Saved by late arrival, miner 'could have easily been blown to bits'

Russell Smith. Photo by 3 News.
Russell Smith. Photo by 3 News.
The 50-year-old coal-cutter who missed the bus to work says he is "very lucky" to have survived the explosion which trapped 29 of his workmates underground at the Pike River Coal mine.

Russell Smith was an hour late for work and was driving a loader into the mine on Friday when the explosion hit.

"Because I wasn't as far up, the explosion wasn't that bad for me. [It] just bowled me over and knocked me unconscious and somebody dragged me 300m, pulled me around, and the two of us held each other to get out of the mine," he told 3 News last night.

Mr Smith acknowledges he was "very lucky".

"[I] could have easily been blown to bits."

He said he saw a "flash" in front of him, then the blast hit him repeatedly.

"And it wasn't just a bang, finish - it just kept coming, kept coming, kept coming, so I crouched down as low as I could in the seat and tried to get behind this metal door, to stop getting pelted with all this debris.

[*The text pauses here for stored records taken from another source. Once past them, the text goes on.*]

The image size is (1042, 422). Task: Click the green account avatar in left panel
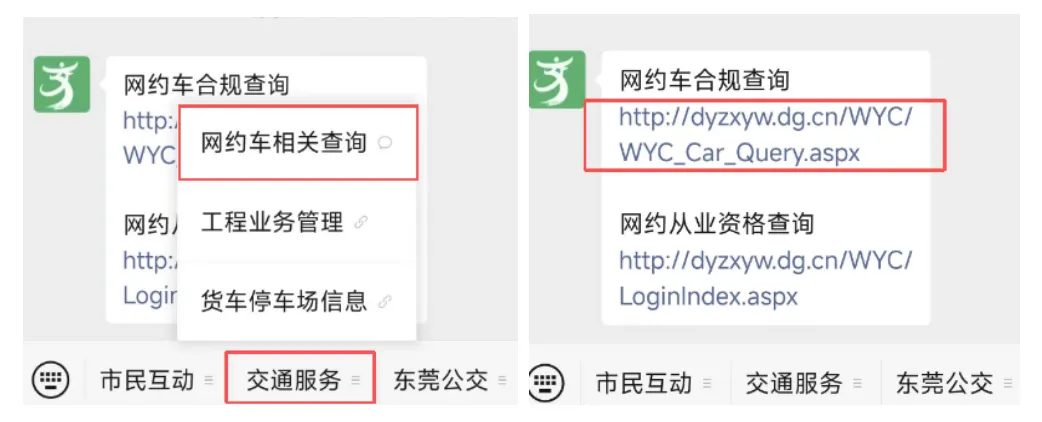pos(62,84)
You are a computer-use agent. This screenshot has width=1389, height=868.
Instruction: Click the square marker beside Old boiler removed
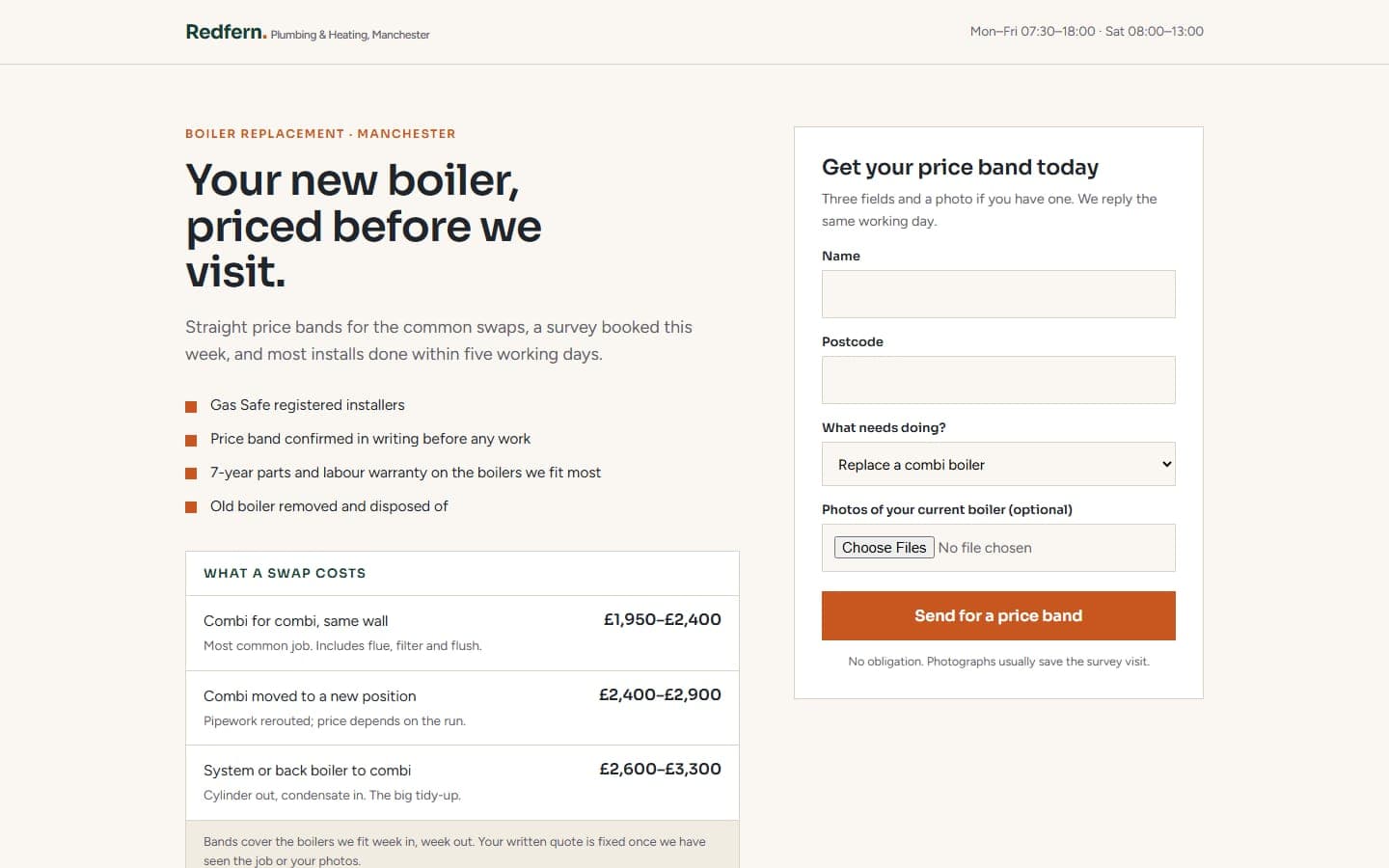click(x=191, y=507)
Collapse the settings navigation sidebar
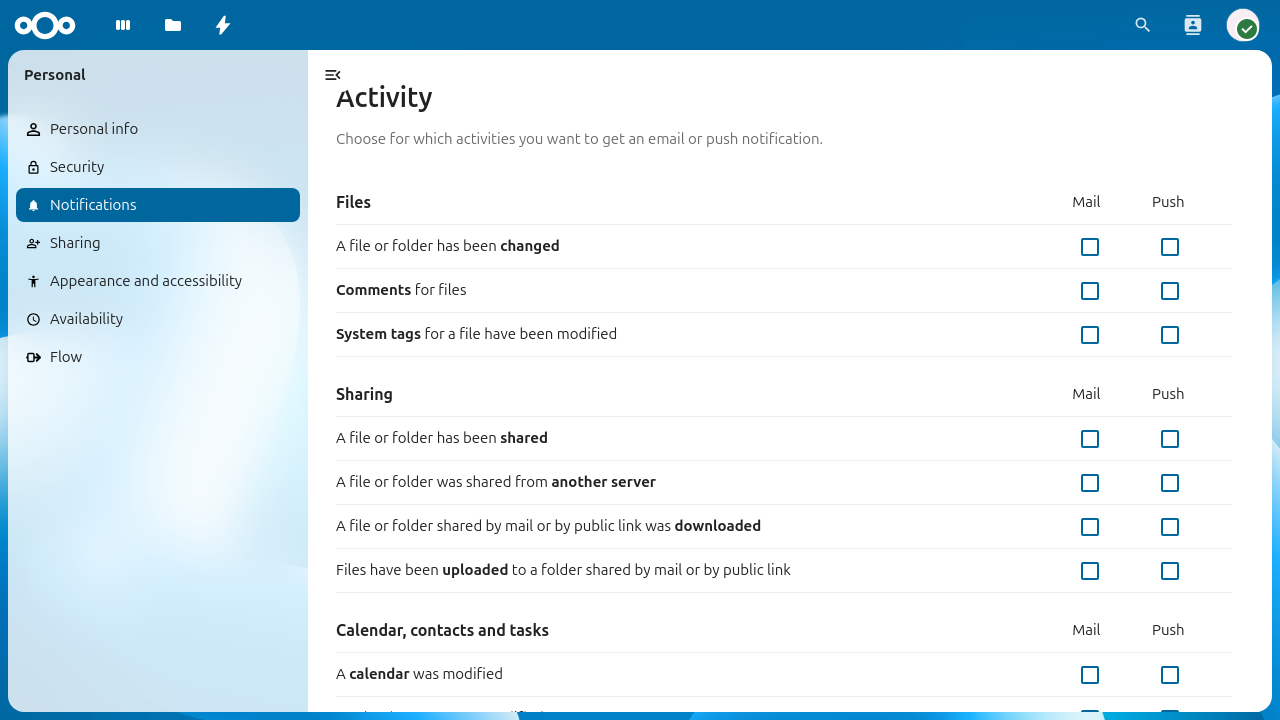Image resolution: width=1280 pixels, height=720 pixels. (332, 75)
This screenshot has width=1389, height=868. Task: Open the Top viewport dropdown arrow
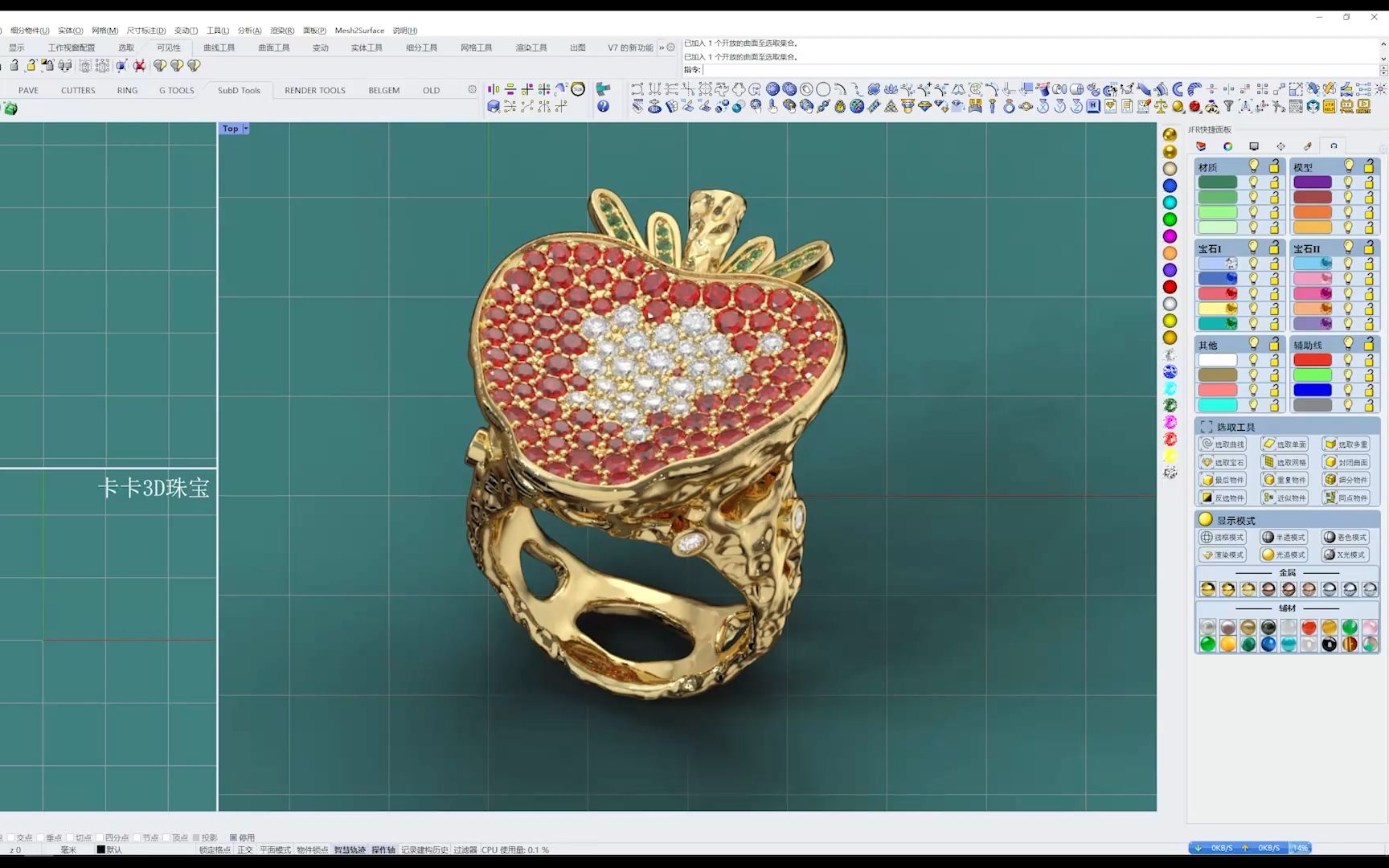coord(246,129)
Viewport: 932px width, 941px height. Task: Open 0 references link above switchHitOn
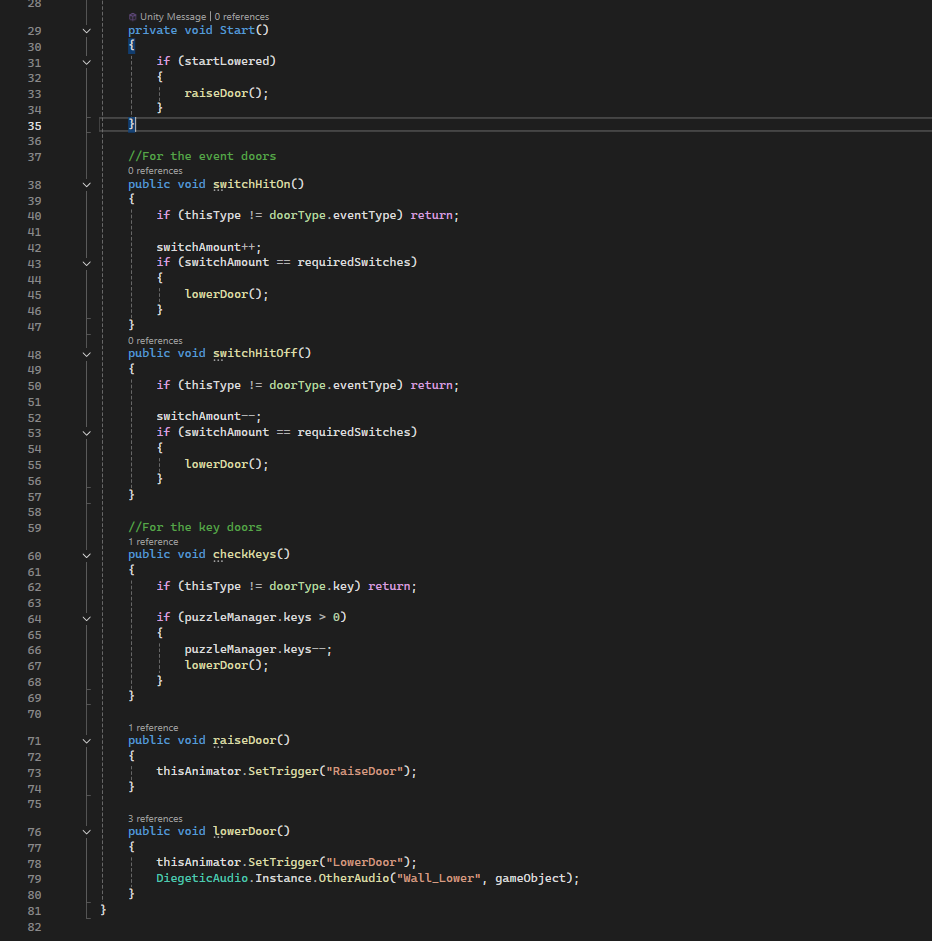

"And my hat, belt, [it's] supposed to be hard to pull them off but everything was torn off me.

"[I] tried to get to my self-rescue [kit], but it was jammed that tight in the seat you can't get it out. And I remember struggling for breath.

"I thought at the time it was gas, but ... it was dust, stone-dust - I just couldn't breathe. And that's the last I remember," he said.

Mr Smith said "somebody" - who turned out to be his 24-year-old workmate Daniel Rockhouse - found him about 15 minutes later, unconscious and 15m or so from the loader.

"I thought I must have climbed out, but they were under the impression that I got blown out."

The pair then took at least an hour to find their way out.

"A lot of mines you actually go down the mines, but here you walk up, so we were just walking up ... not too sure how long it took us, but it must have been an hour or an hour and a-half.

"Visibility would have been low and we would have been staggering everywhere."

He was treated in hospital for minor injuries and released, escaping with just a few grazes on his back and head.

Mr Smith said everyone was wondering how the trapped miners were doing.

"There's a lot of young guys down there. A lot of people waiting.

"Whether they're still alive or dead or ... in an air pocket, you just don't know, because we're not too sure where the explosion was."

Mr Smith's wife, Jo, and son, Nicholas (16) said he had a lucky streak.

"He missed the bus and drove the car to work and he's got a lucky streak, because if he was on the bus he would be with the other miners now," Mrs Smith told The Press newspaper.